Harvard Study: 2 Hours Weekly Weightlifting Cuts Death Risk by 13%
A new study reveals a compelling connection between regular weightlifting and extended longevity. Researchers from Harvard University tracked the health outcomes of 147,373 individuals across the United States over a span of three decades. Their analysis indicates that dedicating between 90 and 120 minutes weekly to lifting weights significantly reduces mortality risk. Specifically, participants engaging in two hours of training per week were found to be 13 per cent less likely to die from any cause compared to those who did not.
The protective effects of strength training become even more pronounced when examining specific medical conditions. The risk reduction swelled to 19 per cent regarding death from heart disease or stroke. Furthermore, individuals utilizing resistance tools, such as bands or free weights, experienced a 27 per cent lower risk of dying from neurological disorders. This benefit persisted even after accounting for other forms of physical exertion, such as aerobic exercise.
Surprisingly, the data suggests a point of diminishing returns. The study observed that exceeding two hours of strength training per week offered no additional survival advantages. Consequently, experts recommend a balanced approach that integrates both aerobic and strength-based activities to maximize health benefits.

Tom Burton, a strategic lead for health and wellbeing policy at Sport England, emphasized the critical role of strength training in supporting healthy ageing. He noted that such activity helps prevent or delay poor health, maintains mobility and independence, and alleviates pressure on strained health and care services. Burton highlighted that active lifestyles prevent 3.3 million cases of chronic illness annually and save the healthcare system £8 billion each year. His organization's mission remains focused on making physical activity accessible to everyone as a pathway to healthier, wealthier, and happier communities.
These findings align with current NHS guidelines, which advise adults to perform strength exercises targeting all major muscle groups—including legs, hips, back, abdomen, chest, shoulders, and arms—at least twice a week. Additionally, the guidelines recommend a minimum of 150 minutes of moderate-intensity activity or 75 minutes of vigorous activity weekly. Moderate examples include brisk walking at four miles per hour or faster, cycling between 10 and 12 mph, or playing badminton. Vigorous options encompass hiking, jogging at six mph or faster, fast cycling, basketball, and tennis.

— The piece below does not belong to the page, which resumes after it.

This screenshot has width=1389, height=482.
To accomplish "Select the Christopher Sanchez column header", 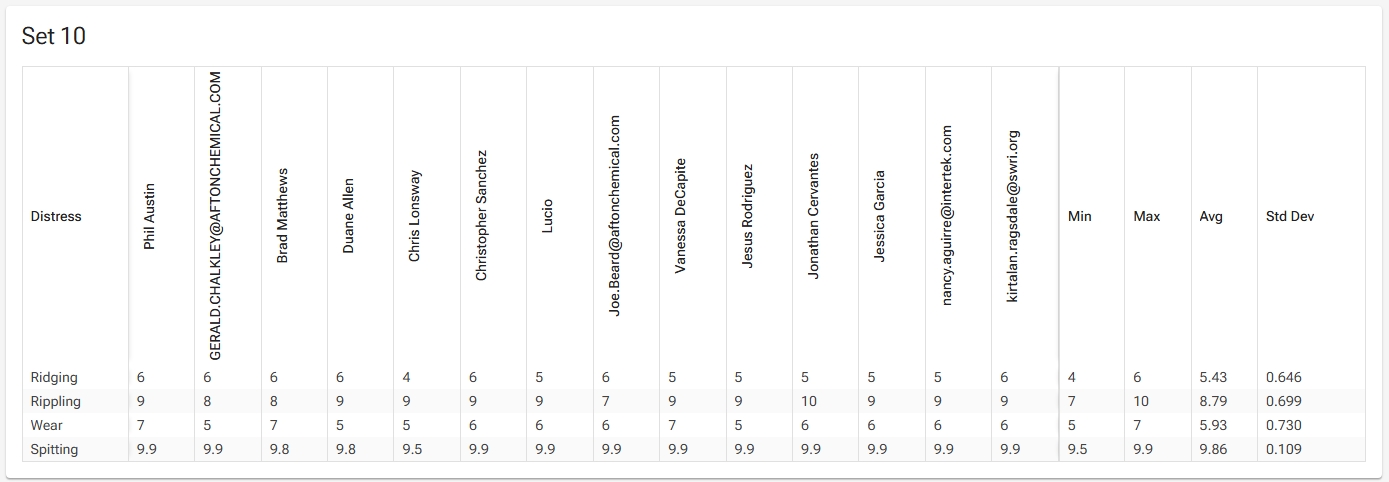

In this study, participants reported their frequency of strength training and aerobic exercise every two years. The scope of aerobic exercise covered brisk walking, running, jogging, swimming, cycling, tennis, and squash, while strength training encompassed dumbbell work, squats, lunges, and body-weight exercises. The most significant risk reductions were observed among the most active participants, who combined high levels of both aerobic and strength training. For this highly active group, mortality risks dropped by as much as 58 per cent.